Estratégias para criar limites saudáveis para as telas
A tecnologia faz parte do mundo atual e pode trazer benefícios quando usada com equilíbrio. Por isso, o objetivo não precisa ser eliminar completamente as telas, mas criar limites que protejam o desenvolvimento infantil. Algumas estratégias simples podem ajudar.
Estabeleça limites claros de tempo
Criar regras claras para o uso de dispositivos é um passo importante. Pode ser, por exemplo, permitir televisão depois do dever de casa ou estabelecer um tempo específico para redes sociais.
Ferramentas de controle parental disponíveis em sistemas como Apple e Android, além de serviços de internet e telefonia, também podem ajudar a definir horários ou restringir o acesso a determinados aplicativos.
O mais importante é manter consistência nas regras estabelecidas.
Evite dispositivos no quarto
Uma estratégia simples para proteger o sono das crianças é deixar celulares e tablets carregando em outro ambiente da casa durante a noite.

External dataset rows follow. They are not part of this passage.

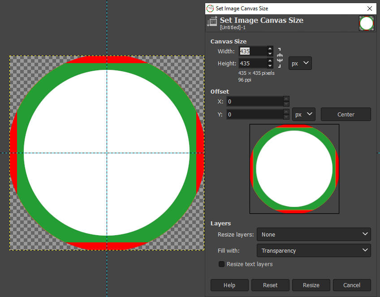This screenshot has height=297, width=380.
Task: Enable Resize text layers checkbox
Action: coord(221,264)
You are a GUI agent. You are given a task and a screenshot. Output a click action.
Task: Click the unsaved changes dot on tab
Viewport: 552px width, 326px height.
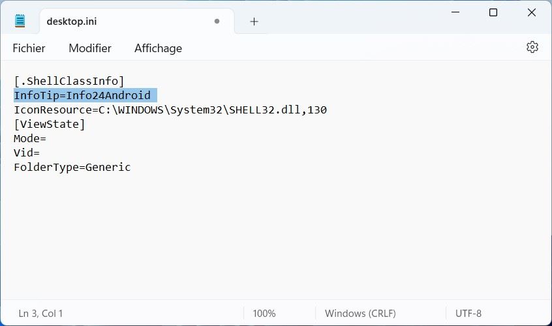point(217,22)
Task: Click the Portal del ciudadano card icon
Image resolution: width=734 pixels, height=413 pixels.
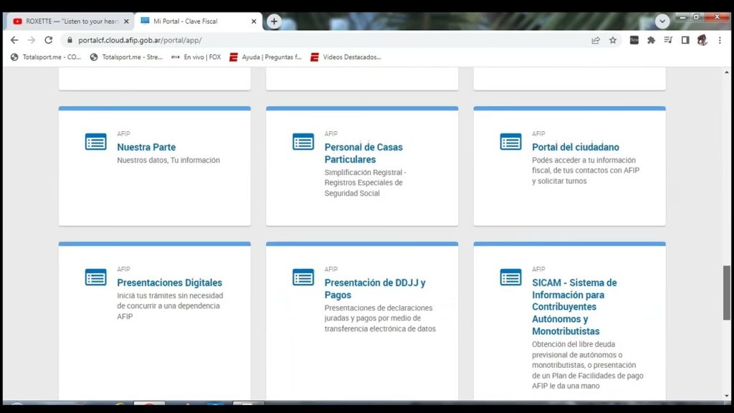Action: coord(510,142)
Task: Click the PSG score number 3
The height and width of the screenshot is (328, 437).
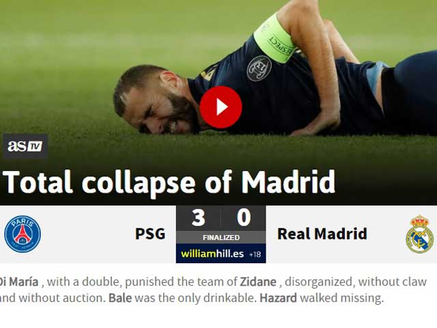Action: pyautogui.click(x=199, y=218)
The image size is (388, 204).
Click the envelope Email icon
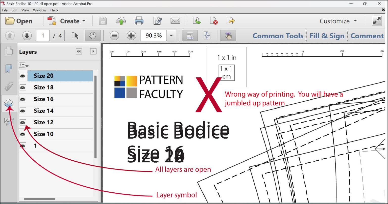(x=175, y=21)
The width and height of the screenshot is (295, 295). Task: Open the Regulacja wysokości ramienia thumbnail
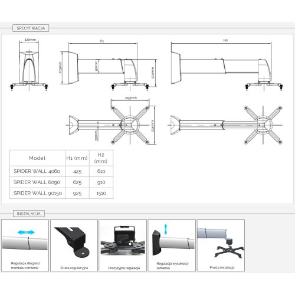pyautogui.click(x=172, y=245)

Isso ajuda a evitar o uso prolongado de telas antes de dormir e pode contribuir para uma rotina de descanso mais saudável.
Acompanhe o conteúdo consumido
Outra estratégia importante é acompanhar o que as crianças estão assistindo, jogando ou ouvindo.
Pesquisas indicam que assistir a conteúdos junto com os filhos e conversar sobre o que foi visto pode ser uma das formas mais eficazes de monitoramento parental.
Esse tipo de acompanhamento ajuda a desenvolver pensamento crítico e também fortalece o diálogo sobre o mundo digital.
Nunca é tarde para mudar hábitos digitais
Aplicativos, jogos, vídeos e redes sociais fazem parte da vida das crianças e podem trazer experiências positivas, como contato com amigos, acesso a conteúdos educativos e momentos de entretenimento.
Mas quando o uso se torna excessivo, estabelecer limites pode fazer diferença no bem-estar e no desenvolvimento infantil.
Mesmo que a tecnologia já esteja integrada à rotina da família, ainda é possível ajustar hábitos e criar regras mais equilibradas.